Se conseguía así alargar la vida útil de alimentos como pepinos, carne y pasta fresca. Además, “la fórmula para combatir los microorganismos perjudiciales puede usarse para productos en los que el paquete se abre y cierra varias veces, por ejemplo, en el caso de las rebanadas de pan o lonchas de jamón”, añade.

En mayo de 2020 se presentaban tres productos biodegradables para el envasado de alimentos: una bandeja y dos películas de contacto alimentario de alta barrera al oxígeno, una de ellas con propiedades activas antioxidantes y antimicrobianas. A pesar de ello, desde el comienzo del proyecto los investigadores se plantearon dos preguntas que pasarían a formar parte del trabajo como fases: ¿cómo respondería el consumidor final? y ¿es posible producir los envases a escala industrial?

La primera pregunta se resolvió con un estudio de mercado en el que participaron 7.000 consumidores de siete países (Dinamarca, Francia, Hungría, Países Bajos, Portugal, España y Turquía). El nuevo envase gustó, los usuarios valoraron muy positivamente las nuevas tecnologías de envasado y ninguno rechazó el uso de subproductos provenientes de frutos secos o queso. Su color terrizo y tacto microgranulado recuerda a los primeros papeles reciclados: renovables, biodegradables y funcionales. Como apunta el investigador, “los envases transmiten una idea de procedencia natural que agrada al consumidor”.

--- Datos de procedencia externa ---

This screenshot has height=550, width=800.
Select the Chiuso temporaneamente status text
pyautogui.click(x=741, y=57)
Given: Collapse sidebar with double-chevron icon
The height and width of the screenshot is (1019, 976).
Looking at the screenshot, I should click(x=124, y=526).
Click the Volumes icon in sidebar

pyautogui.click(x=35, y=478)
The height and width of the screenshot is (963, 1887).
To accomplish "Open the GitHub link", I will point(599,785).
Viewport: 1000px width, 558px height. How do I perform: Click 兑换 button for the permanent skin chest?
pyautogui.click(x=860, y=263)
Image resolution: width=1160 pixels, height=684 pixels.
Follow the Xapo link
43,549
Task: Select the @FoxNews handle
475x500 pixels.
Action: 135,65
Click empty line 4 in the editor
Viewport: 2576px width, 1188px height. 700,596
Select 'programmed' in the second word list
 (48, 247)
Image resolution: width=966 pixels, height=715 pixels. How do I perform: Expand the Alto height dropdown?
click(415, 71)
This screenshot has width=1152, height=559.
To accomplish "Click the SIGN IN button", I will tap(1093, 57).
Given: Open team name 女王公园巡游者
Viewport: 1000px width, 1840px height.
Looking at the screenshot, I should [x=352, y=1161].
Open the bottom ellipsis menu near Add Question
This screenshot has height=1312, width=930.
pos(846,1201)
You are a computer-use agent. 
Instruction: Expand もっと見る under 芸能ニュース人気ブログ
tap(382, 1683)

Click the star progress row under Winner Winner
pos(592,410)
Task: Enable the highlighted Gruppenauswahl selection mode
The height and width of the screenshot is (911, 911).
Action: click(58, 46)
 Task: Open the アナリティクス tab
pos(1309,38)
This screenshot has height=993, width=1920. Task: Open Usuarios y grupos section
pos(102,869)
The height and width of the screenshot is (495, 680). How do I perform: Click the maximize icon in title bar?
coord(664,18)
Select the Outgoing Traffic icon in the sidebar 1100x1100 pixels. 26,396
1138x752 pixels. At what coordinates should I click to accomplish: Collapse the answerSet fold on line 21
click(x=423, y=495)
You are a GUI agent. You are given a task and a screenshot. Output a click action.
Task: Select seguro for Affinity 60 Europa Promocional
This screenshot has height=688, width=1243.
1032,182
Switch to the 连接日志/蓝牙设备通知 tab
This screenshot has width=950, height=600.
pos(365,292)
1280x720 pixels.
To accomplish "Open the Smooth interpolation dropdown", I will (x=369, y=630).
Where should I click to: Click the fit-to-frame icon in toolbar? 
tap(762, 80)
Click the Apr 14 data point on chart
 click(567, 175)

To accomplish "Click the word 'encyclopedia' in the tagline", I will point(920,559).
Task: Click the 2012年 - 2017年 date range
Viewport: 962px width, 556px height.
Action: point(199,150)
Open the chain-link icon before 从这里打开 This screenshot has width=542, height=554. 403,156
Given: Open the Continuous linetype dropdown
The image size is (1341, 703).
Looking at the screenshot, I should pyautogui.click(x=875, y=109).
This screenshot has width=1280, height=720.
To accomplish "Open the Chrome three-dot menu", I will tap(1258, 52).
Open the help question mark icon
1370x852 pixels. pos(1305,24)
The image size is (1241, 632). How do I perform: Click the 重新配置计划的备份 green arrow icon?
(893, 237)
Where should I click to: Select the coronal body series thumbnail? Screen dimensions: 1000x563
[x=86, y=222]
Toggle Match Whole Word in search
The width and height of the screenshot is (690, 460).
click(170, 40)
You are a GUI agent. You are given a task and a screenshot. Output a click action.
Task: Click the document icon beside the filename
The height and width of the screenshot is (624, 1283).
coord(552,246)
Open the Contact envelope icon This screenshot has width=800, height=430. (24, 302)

A la segunda cuestión contesta Lagarón, quien señala que “tras gestionar 5 toneladas de biopolímeros, se logró hallar un modo idóneo de ampliar la producción industrial de dos de los productos. A pesar de cumplir con el espíritu de la Directiva de la UE, no se amplió la producción de la película activa debido a las barreras legislativas. El proyecto terminaría dejando una tarea pendiente: combinar las necesidades del mercado, las regulaciones de la UE y el desarrollo de materiales innovadores para embalaje.

Actualmente “no existe una estructura armonizada a nivel europeo de compostaje para envases hechos con biopolímeros”. A pesar de ello, dos de los tres productos desarrollados están preparados para llegar al mercado, “ahora faltaría el interés industrial en la comercialización de la tecnología”.

El 49% de la basura marina corresponde a plásticos de un solo uso. Aunque los usamos durante un tiempo muy breve, pueden tardar de cuatrocientos a mil años en desintegrarse. En ese proceso es cuando se generan los 51.000 millones de microplásticos (partículas inferiores a 5 milímetros) presentes en los océanos. La consecuencia es que los seres humanos podemos ingerir una media semanal de hasta 5 gramos de tales partículas, lo que repercute negativamente en la salud intestinal. Un ejemplo es el microplástico PET (tereftalato de polietileno), que disminuye la cantidad de bacterias beneficiosas e incrementa la de grupos microbianos relacionados con una actividad patógena.

“Los microplásticos no son un conjunto homogéneo, sino que presentan diferentes tamaños, aditivos y/o contaminantes. Aunque esto dificulta conocer sus biotransformaciones en el tracto gastrointestinal, es necesario saber el destino de estos materiales en el organismo y sus consecuencias”, señala Victoria Moreno, investigadora del CIAL que lidera el estudio.

Este trabajo, realizado dentro del proyecto europeo PlasticsFatE, ha logrado simular cómo digerimos los microplásticos mediante una especie de estómago artificial. “Mediante el modelo in vitro de digestión gastrointestinal pudimos albergar la microbiota colónica humana durante la intervención con microplásticos”, añade Moreno. Como resultado, otro hallazgo: es la primera vez que se observa que estas partículas pueden sufrir biotransformaciones y llegar al colon con una estructura diferente a la original.